OPINION: Apple has criticised Samsung for apparently copying the iPhone, but at the end of the day it’s the customer who has come out on top.

There are two types of people in the world; those who admit to having copied other people’s homework, and those who lie about it.

Yes we’ve all done it, some more brazenly than others, and that sense of complicity is what held you back from ever grassing on a desperate classmate whose wandering eyes couldn’t help but take a cheeky mental snapshot of your answer to Question 2b.

However, this week in Technology High School, teacher’s pet Apple shot up its hand and accused Samsung of being a dirty little cheating scoundrel. No, not on this week’s end of term quiz, but a whole fifteen years ago when the iPhone was first released.

Speaking to the Wall Street Journal for a documentary about the launch of the original iPhone, Apple marketing executive Greg Joswiak said, “[Samsung] were annoying because, as you know, they ripped off our technology. They took the innovations that we had created and created a poor copy of it, and just put a bigger screen around it. So, yeah, we were none too pleased.”

However, whether Samsung meekly accepts the charge with pleading puppy dog eyes or swiftly points its own fingers across the classroom to implicate other copycat culprits, I’m frankly not too bothered.
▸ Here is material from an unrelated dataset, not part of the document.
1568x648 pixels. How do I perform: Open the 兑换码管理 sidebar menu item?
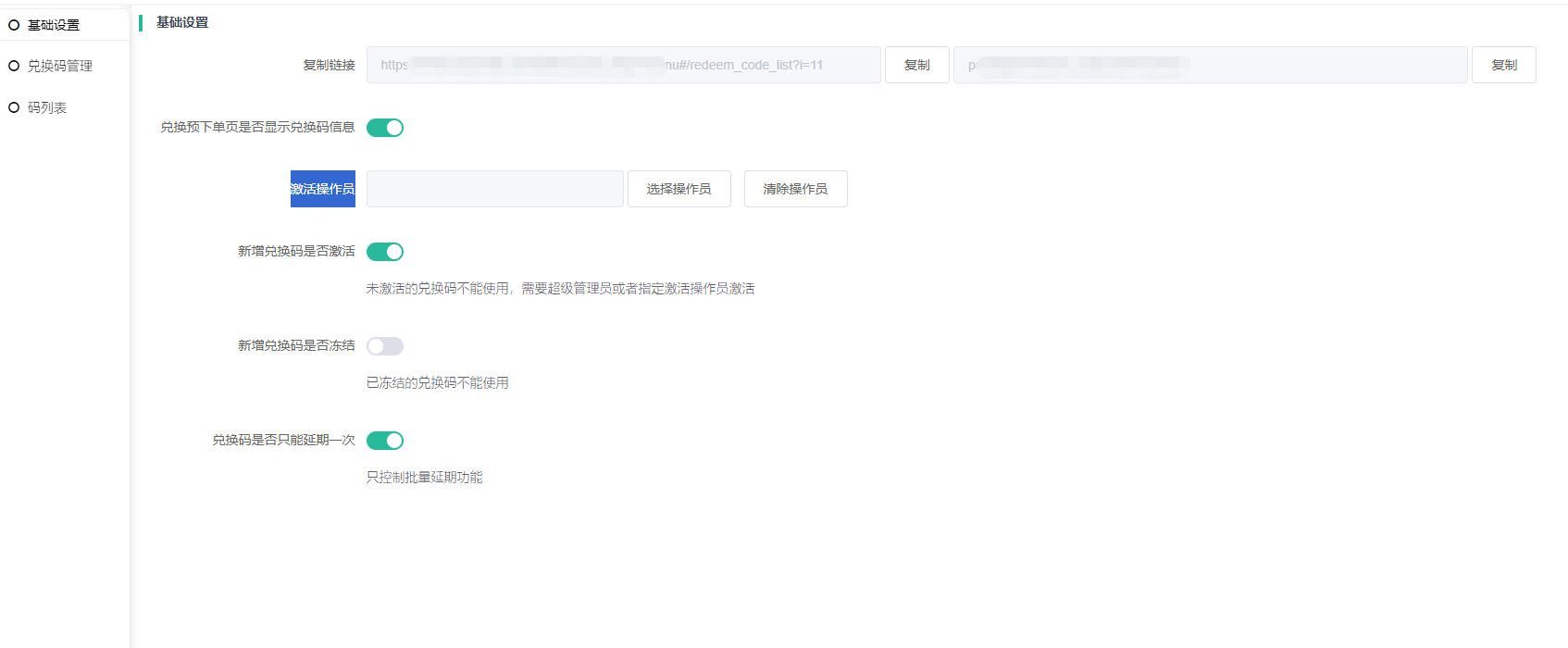click(60, 66)
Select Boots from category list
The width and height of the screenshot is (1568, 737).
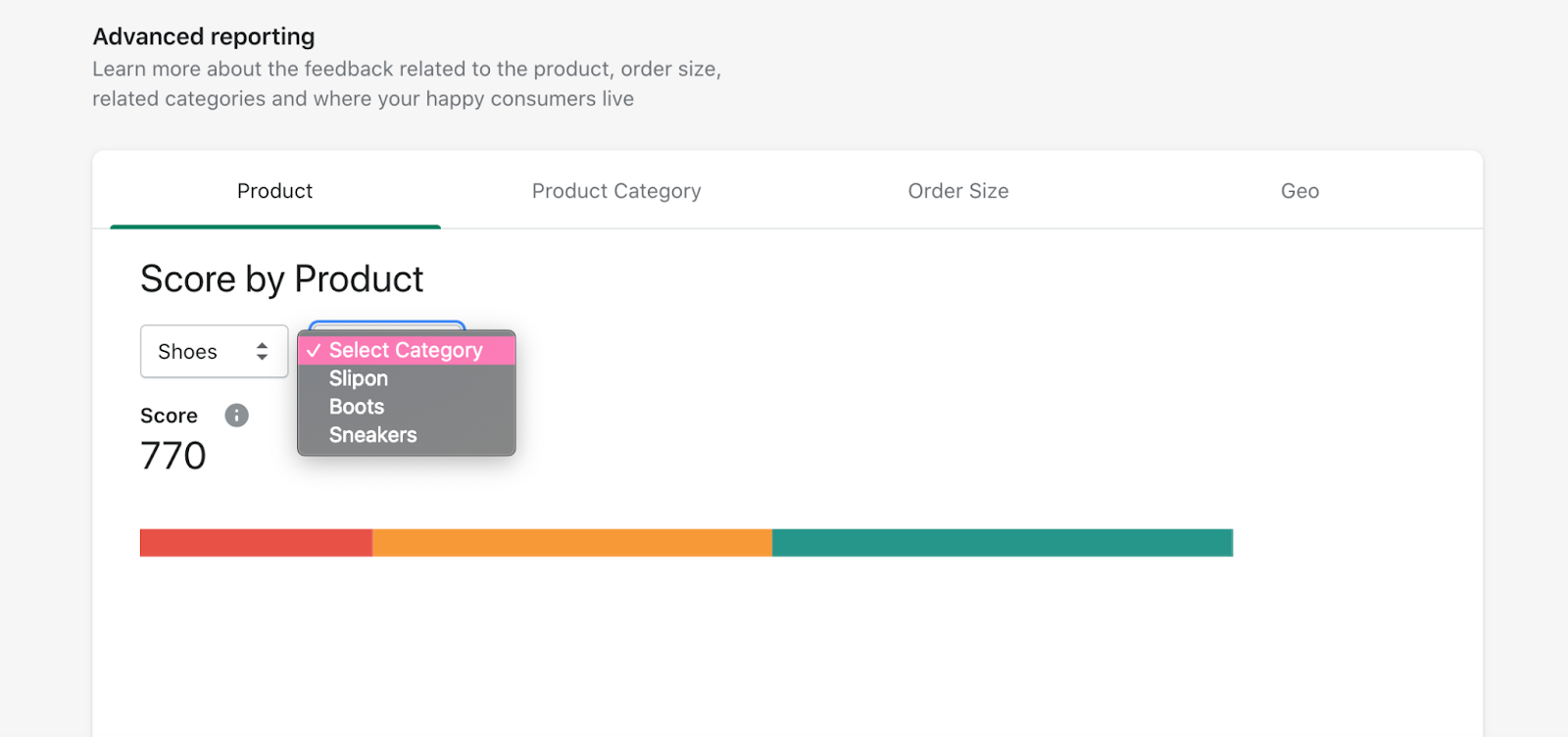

The leaps forward in smartphone technology that have been made in the fifteen years since the iPhone was first created have been to the enormous benefit of all consumers around the world, and both companies have been richly rewarded for the parts they have played in that process.

iOS 16 Apple

Samsung did indeed emerge on the market after the iPhone’s release with handsets that had many of the same qualities and bore a superficial resemblance. That’s what tends to happen when a company introduces a path-breaking product, and it’s a sign of the iPhone’s success that it essentially put all other phone designs on the road to obsolescence at a swipe. The world would not be a better place today if all other companies had been forced to stick with a feature phone design and condemned to languish in Apple’s shadow.
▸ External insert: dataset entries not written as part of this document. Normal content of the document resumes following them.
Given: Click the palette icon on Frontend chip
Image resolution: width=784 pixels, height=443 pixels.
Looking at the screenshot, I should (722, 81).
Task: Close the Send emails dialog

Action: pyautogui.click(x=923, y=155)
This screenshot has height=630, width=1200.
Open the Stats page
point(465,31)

More importantly still, the product that Josniak described as a “poor copy” has flourished into an excellent smartphone range that can go toe-to-toe with any iPhone. Without the stiff competition between the two companies which is still going strong today, would either the Samsung Galaxy S22 Ultra or the iPhone 13 Pro Max be as exceptional as they are today?

In fact, when it comes to the quality of its zoom camera or the inclusion of a handy stylus, it’s arguable that in some respects Samsung is leading the flagship field. Not only this, but the South Korean brand also has a worthy range of top-selling budget and mid-range devices, while Apple’s own mid-range offering, the iPhone SE 3, looks years behind the times. Maybe it’s actually time that Apple looked over the shoulder of some of its competitors.

While it’s perfectly understandable that Apple feels a little aggrieved not to have a monopoly on the touchscreen smartphone, the consumer tech device that revolutionised all of our daily lives, we as consumers can take a broader perspective and appreciate the benefits brought by both innovation and what we’ll loosely term as “inspiration”.

Rather than being annoyed, Greg Joswiak needs to be told the time-honoured dictum repeated by countless weary schoolteachers over the years who have neither the time nor inclination to perform the relevant forensic tests to establish who copied whom: “imitation is the sincerest form of flattery.”